Ben, 23, and Mariam, 22, both former St Andrews University students, have been left “pleasantly surprised” by messages of support and solidarity since The Courier highlighted the story.
He said: “I was concerned when this story first went public that there might be some disheartening responses.
“Facebook comments sections have a knack for whittling down your faith in humanity.
“Mariam and I were pleasantly surprised, however, as all we’ve received so far are messages of support and solidarity.
“The people of Dundee and Angus have come out in force to condemn this behaviour and that’s an important step in tackling this issue.”
Mr Lawrie shocked fellow members of Angus Council when he revealed details of the incident during discussion of the authority’s anti-racism education programme.
He was speaking up over the importance of public figures leading by example in the fight against racism following the controversy which engulfed former foreign secretary Boris Johnson over comments about Muslim dress.
“Many people have come out and said that this behaviour doesn’t reflect the Dundee they know,” said Mr Lawrie.

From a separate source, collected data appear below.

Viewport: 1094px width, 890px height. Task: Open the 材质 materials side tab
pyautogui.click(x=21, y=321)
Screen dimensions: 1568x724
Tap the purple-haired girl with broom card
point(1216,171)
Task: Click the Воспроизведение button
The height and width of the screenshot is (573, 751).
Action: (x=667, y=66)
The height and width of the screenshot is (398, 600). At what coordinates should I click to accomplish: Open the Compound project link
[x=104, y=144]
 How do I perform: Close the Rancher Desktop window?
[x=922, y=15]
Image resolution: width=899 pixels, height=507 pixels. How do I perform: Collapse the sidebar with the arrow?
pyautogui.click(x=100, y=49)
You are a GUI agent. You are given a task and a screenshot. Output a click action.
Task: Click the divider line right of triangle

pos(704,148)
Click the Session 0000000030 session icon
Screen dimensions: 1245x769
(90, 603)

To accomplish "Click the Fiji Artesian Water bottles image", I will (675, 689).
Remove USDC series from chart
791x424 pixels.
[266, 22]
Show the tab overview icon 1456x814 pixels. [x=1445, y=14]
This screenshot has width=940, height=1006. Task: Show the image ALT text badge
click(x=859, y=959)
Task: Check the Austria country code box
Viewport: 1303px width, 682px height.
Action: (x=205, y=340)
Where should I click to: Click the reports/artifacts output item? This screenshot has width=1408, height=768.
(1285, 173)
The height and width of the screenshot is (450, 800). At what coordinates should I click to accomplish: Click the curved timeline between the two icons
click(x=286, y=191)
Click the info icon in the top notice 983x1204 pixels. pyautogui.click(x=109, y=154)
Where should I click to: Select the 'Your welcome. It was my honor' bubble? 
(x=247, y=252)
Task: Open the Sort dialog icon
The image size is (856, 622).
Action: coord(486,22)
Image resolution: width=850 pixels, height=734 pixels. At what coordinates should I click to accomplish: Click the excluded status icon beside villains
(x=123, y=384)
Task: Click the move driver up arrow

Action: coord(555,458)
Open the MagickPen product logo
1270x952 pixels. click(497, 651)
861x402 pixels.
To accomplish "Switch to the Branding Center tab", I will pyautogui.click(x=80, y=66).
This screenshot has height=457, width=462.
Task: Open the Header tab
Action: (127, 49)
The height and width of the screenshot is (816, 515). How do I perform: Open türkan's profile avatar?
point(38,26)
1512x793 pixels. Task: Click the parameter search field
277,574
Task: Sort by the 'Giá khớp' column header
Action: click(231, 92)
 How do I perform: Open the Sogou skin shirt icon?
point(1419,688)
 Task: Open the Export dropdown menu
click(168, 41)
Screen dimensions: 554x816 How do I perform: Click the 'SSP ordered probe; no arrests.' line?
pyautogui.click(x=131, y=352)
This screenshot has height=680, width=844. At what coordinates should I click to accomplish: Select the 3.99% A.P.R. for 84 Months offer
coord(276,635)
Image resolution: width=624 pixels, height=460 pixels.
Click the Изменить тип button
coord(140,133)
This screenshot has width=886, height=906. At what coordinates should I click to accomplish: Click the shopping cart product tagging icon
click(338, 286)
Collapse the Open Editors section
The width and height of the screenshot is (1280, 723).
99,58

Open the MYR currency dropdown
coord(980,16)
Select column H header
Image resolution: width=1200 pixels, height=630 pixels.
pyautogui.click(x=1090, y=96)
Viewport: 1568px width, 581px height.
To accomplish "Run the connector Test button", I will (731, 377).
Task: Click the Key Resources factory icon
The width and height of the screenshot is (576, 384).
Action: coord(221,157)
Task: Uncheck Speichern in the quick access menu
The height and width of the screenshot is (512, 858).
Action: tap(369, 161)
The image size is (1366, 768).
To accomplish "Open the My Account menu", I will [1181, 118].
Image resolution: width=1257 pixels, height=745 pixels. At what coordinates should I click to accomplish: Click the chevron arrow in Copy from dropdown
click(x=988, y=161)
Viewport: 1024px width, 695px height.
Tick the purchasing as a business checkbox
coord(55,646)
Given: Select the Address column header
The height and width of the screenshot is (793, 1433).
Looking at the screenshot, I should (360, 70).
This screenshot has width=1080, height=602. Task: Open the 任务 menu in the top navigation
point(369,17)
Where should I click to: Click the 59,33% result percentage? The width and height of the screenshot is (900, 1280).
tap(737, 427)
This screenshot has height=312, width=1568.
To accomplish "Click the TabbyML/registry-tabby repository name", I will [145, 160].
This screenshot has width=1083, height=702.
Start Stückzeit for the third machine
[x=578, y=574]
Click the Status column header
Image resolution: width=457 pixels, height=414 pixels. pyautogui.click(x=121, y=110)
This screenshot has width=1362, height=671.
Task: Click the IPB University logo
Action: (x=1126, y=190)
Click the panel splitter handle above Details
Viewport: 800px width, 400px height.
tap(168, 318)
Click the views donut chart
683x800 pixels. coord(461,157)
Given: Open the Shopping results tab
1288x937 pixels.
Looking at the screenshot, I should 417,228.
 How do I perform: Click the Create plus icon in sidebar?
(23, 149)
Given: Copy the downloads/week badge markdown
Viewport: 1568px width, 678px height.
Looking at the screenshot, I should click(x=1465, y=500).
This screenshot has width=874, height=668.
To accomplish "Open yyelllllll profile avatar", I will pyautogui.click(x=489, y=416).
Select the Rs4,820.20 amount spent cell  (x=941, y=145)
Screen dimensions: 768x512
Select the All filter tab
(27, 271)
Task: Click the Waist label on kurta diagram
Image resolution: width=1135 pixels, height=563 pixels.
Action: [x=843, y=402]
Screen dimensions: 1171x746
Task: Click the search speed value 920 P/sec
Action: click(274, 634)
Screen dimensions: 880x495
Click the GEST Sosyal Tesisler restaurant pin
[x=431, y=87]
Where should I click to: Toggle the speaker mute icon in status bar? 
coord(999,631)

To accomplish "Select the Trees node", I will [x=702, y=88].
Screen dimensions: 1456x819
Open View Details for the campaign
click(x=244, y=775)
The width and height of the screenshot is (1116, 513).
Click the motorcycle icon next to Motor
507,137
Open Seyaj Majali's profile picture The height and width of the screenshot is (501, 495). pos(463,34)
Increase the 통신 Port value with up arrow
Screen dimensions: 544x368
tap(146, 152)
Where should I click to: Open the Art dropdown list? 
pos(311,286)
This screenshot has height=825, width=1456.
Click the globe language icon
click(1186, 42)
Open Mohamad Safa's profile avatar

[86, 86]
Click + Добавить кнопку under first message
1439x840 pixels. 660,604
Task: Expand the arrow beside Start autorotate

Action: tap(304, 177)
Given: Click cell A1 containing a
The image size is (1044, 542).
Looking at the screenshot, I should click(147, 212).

“For the most part they’re right – Dundee is on the whole a tolerant and inclusive city.
“It’s important to bear in mind, however, that while we don’t always see racism around us, it still exists, we just aren’t the victims of it.
“It would be wrong for me to say that there aren’t problems with racism in Dundee because that would be turning a blind eye to the everyday experiences of people from ethnic minority backgrounds in our community.
“The reason Mariam and I agreed to share this experience was to shine a spotlight on this issue in the hope of raising awareness and understanding.
“If racism is to be addressed properly, it’s important that people discuss it with an open mind, and a willingness to listen and understand.
“People were shocked and appalled when they heard our story yet for people of colour, this kind of experience is not uncommon.
“In such a divided world, sharing our experiences and listening with empathy are what will help us heal rifts in our society.”